The Fukui court reversed the decision given by the same court eight months ago under a different judge, who has since been transferred to another court. In April, the court ordered an injunction banning the restart of the Takahama plant on the Sea of Japan coast in Fukui Prefecture on the grounds that the NRA’s plant safety regulations, tightened after the Tepco plant meltdowns to make nuclear power plants resilient against bigger quakes and tsunami as well as severe accidents, were too lax to secure the plant’s safety. If the logic behind the decision was to be upheld, it would have dealt a crushing blow to the restart bid by the power industry and the administration because it negates the validity of the NRA regulation itself.

In its Dec. 24 decision on a complaint filed by Kepco against the April decision, the Fukui court said the NRA’s regulations are based on the latest scientific and technological knowledge and therefore rational. There’s nothing irrational in the NRA’s approval of Kepco’s plans to restart the Takahama plant, the court said in lifting the ban on reactivating the reactors that have cleared the NRA’s safety screening.

The two opposite decisions by the same court appear to symbolize the shakiness of legal judgments on the safety of nuclear power plant operation just four years after the nation experienced the world’s worst nuclear disaster since Chernobyl. Residents in areas around the Takahama plant who sought the injunction banning its restart plan to take the case to a higher court, but Kepco, which started loading nuclear fuel to the No. 3 Takahama reactor the day after the court decision, is ready to reactivate it as early as next month.

Takahama is now set to be the second nuclear power plant to restart under the new NRA standard, following the Sendai plant of Kyushu Electric Power in Kagoshima Prefecture, which reactivated two of its reactors since last summer. The NRA has also given the go ahead for restarting operation at Shikoku Electric’s Ikata plant in Ehime Prefecture. It has nearly finished the examinations of two reactors at Kepco’s Oi plant, also in Fukui Prefecture, and those of Kyushu Electric’s Genkai plant in Saga Prefecture, while 17 reactors at 12 other plants are still being screened.

Along with the Abe administration, many of the local governments that host the nuclear power plants support reactivation of the plants. Fukui Gov. Issei Nishikawa gave his consent to restarting the Takahama plant two days before the Fukui court lifted the ban. For Kepco, restarting its nuclear power plants is a crucial importance for its finances, since it has incurred losses for four years in a row under the weight of the heavy cost of imported fuel to run the thermal power plants that are covering for the lost capacity of the idled reactors.

Meanwhile, public concern over the safety of nuclear power remains strong. Media surveys show that a majority of the respondents were opposed when the Sendai plant was restarted in August, many of them citing safety fears and concern over insufficient preparedness for evacuating local residents in the event of severe accidents.

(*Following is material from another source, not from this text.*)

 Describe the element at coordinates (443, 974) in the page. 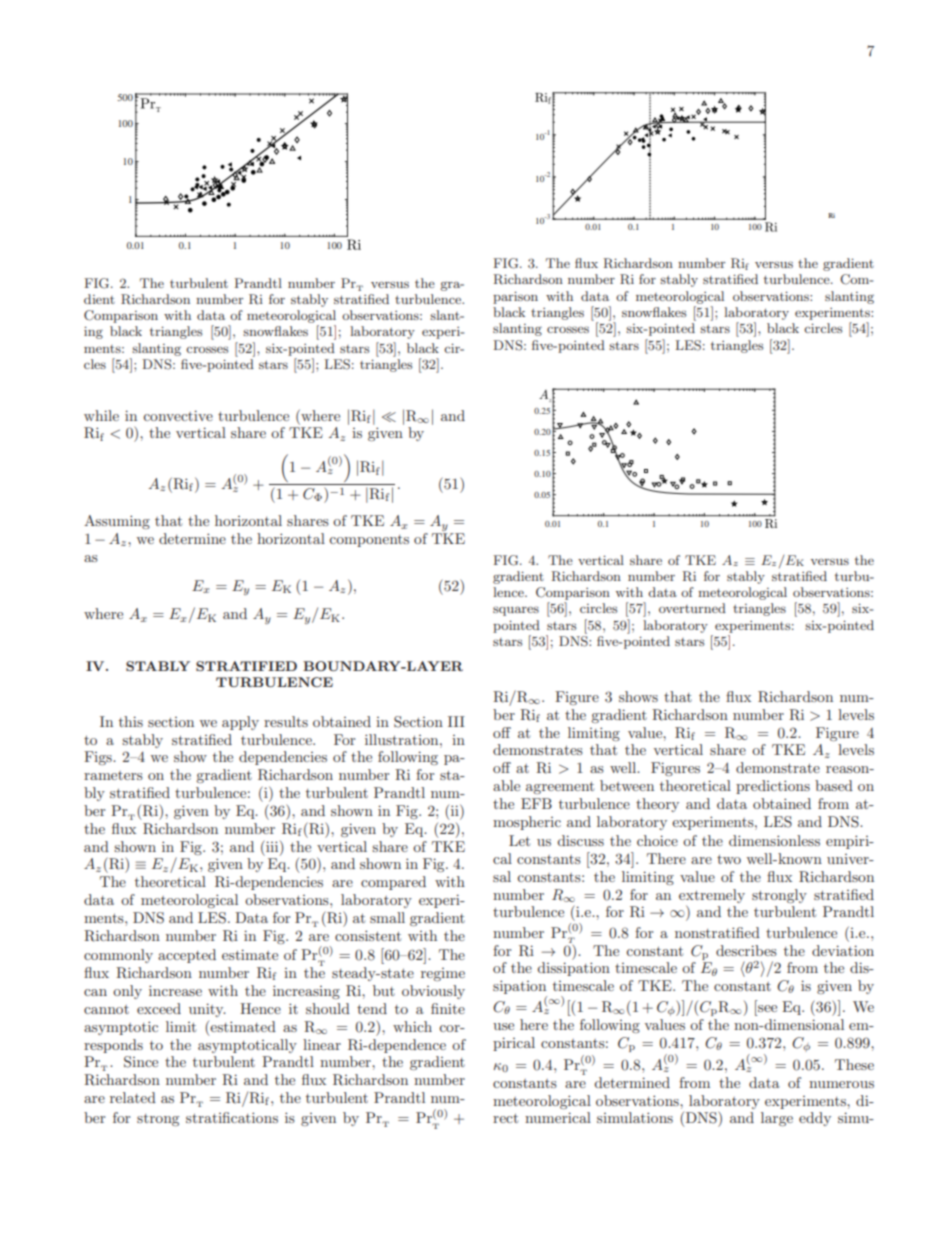

I see `regime` at that location.
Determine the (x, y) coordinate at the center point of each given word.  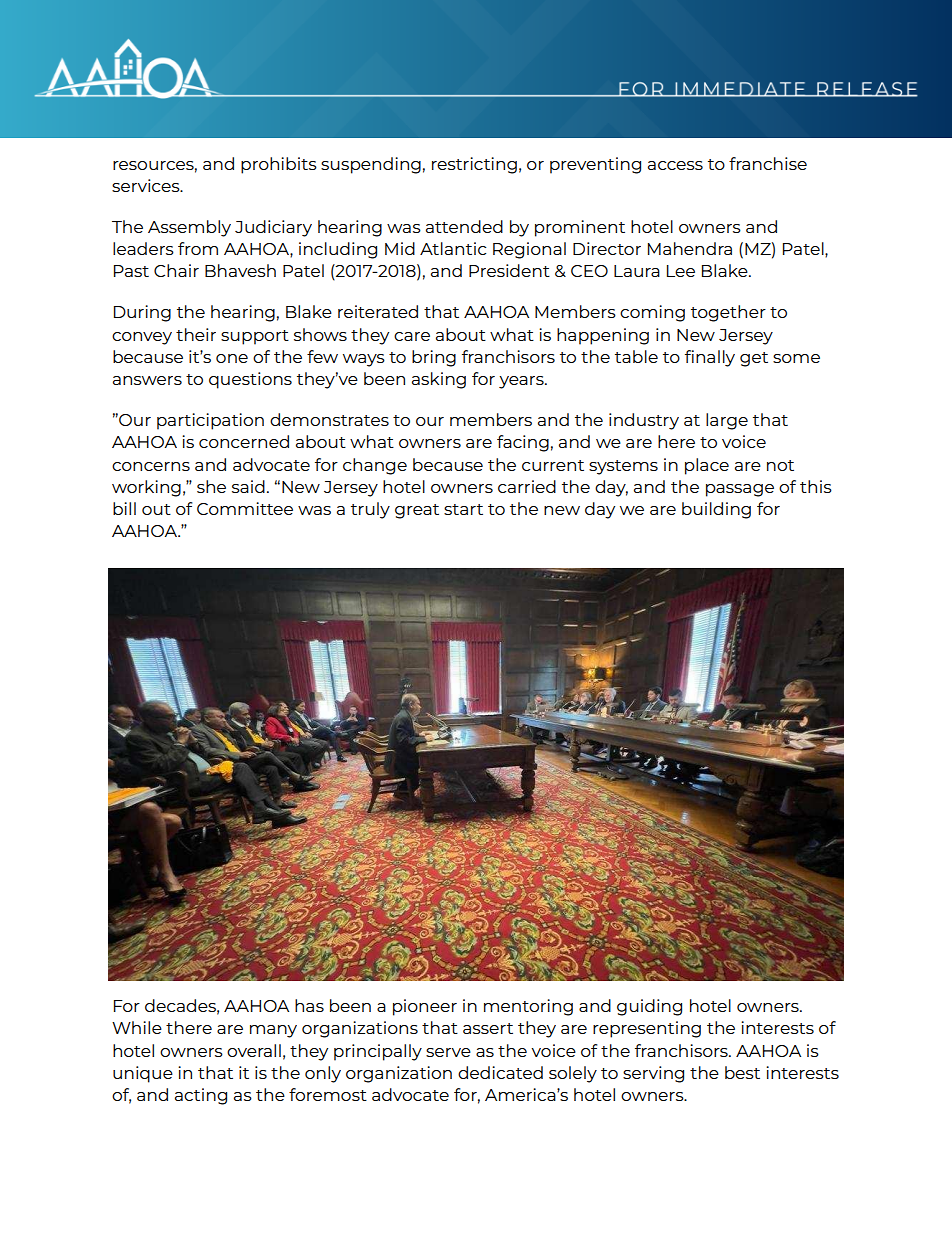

The lessons of the Tepco disaster, which spread radioactive fallout to extensive areas around the plant, prompted the government to require municipalities within 30 km of nuclear power plants to draw up evacuation plans. Doubts raised as to whether such plans compiled by the municipalities — over which the NRA has no control — are practical in ensuring the residents’ safety in case of nuclear emergencies often go unheeded. In the case of the Sendai plant, a drill involving the residents to test the evacuation plans was held in late December — four months after the first reactor was reactivated.

In lifting the ban on the Takahama plant’s restart, the Fukui court urged the utility, the national and local governments involved to take multi-layered measures to protect against severe accidents at nuclear power plants, including more effective evacuation plans. The court decision should serve as a reminder that merely clearing the NRA standard does not vouch for the safety of a nuclear power plant.